The Psychology Of Motivation

Sustaining the motivation to work out more consistently, and become more fit takes time. In one study, individuals who were trying to make positive life changes averaged 66 days of purposeful repetition before the habit became automatic. While this can be intimidating, science also says that developing certain “keystone” habits make others fall into place. In The Power of Habit, the author observes that people who improve their workout consistency also automatically made other positive life changes, including eating better, and becoming more productive at work.
It would be wonderful if pure willpower and determination were enough to get you to your fitness goals. However, research shows that a desire to be in better shape is not enough for consistent workout motivation. This is why it helps to have a number of psychological tricks that can push you toward the workout consistency you need. A few powerful strategies to include:
  1. Go back to the “why”.

    Exercise is not a pleasant activity for most people, especially at first. Focusing on the dull task itself does not make it any more attractive. Instead, zoom out and ask yourself why you are bothering in the first place. Do you want to look better? Become faster, stronger or more flexible? Protect your health? Having a clear reason in place will make those early morning or late night workouts seem more important.

  2. Go for five.

    Don’t feel like doing a full hour-long workout? That’s understandable; it can be a daunting task when you’re tired from work or it’s the weekend, and you just want to relax. Instead, set the timer for a five minute workout. You can do anything for five minutes, right? Chances are, you will keep going once that five minutes is up. Getting started is the hardest part. Once you are in the midst of a workout, there’s no reason not to do another set of reps or another five minutes on the treadmill. Over time, you will find that you can work out for longer, and enjoy it more. The important part is establishing that workout consistency. If you get in the habit of starting each day, keeping going is the easy part.

  3. Get a partner.

    Many find it much easier to stay accountable to someone else than they do to stay accountable to themselves. Find a workout partner who is also seeking regular motivation. If you make appointments to work out together, you will feel more obligated to show up, and keep the date. Exercising together also means that you have company and conversation, which can make your workout more engaging.

  4. Develop a mantra.

    Mantras can induce a meditative state that makes your thoughts clearer, and your motivations stronger.
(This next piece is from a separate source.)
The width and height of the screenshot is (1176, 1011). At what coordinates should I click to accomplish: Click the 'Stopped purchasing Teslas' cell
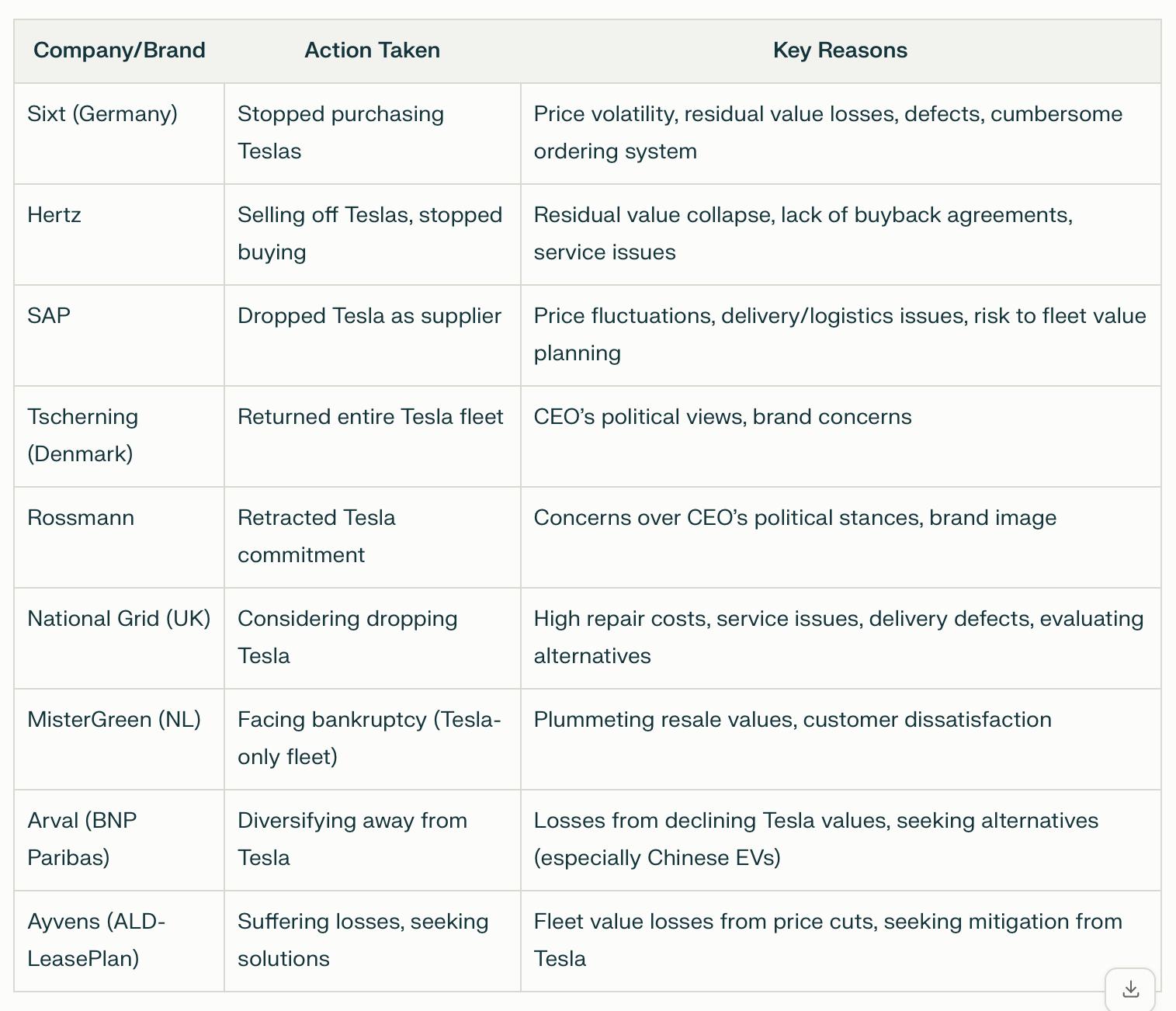click(341, 132)
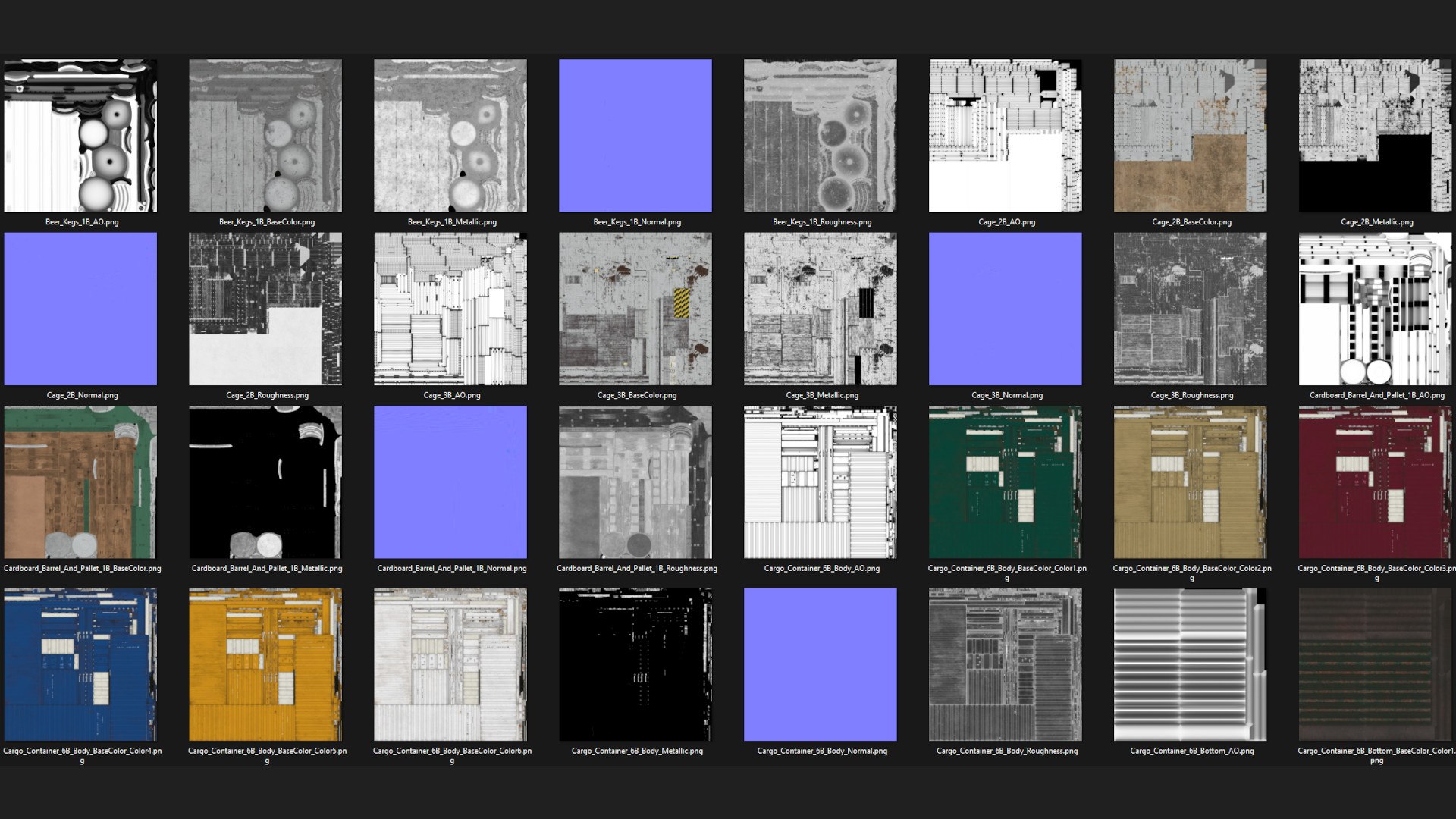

A number of high-powered executives, including CEOs of international corporations, use mantra-based meditation to make their minds clearer and stronger.

    Your mantra can be any words that work for you. It can be a cheesy statement from a motivational poster, a few words of encouragement or something else. If you don’t know what to choose, a good personal mantra to start with is “Do it now!”

  5. Get the right tools.

    The environment you are in can have a profound effect on both your enthusiasm and your dedication. A computer that is too slow, apps that freeze or a car that constantly breaks down can kill your motivation. Make sure that you can get to where you want to work out. Purchase clothes, and shoes that will keep you comfortable. Bring a water bottle along so that you stay hydrated throughout. Keep all of your gear packed, and ready to go so that you don’t risk losing your motivation while you are hunting for things. Avoiding the traps that sap motivation is as important as building it, and sustaining it.

    Having quality equipment for working out at home can also provide a motivational boost. This is not an area to skimp; if you do not like using the exercise equipment, chances are it will sit in a corner, and collect dust. Test a number of ellipticals, treadmills, exercise bikes, weight sets, and other types of home workout equipment to see what works best for you.

The change toward healthier habits and strong workout consistency will not happen overnight. You may backslide and miss a few days. Don’t dwell on it if you do, just start over building your workout motivation. Before too long, you will look forward to your daily exercise, and begin to see the changes that make it all worthwhile.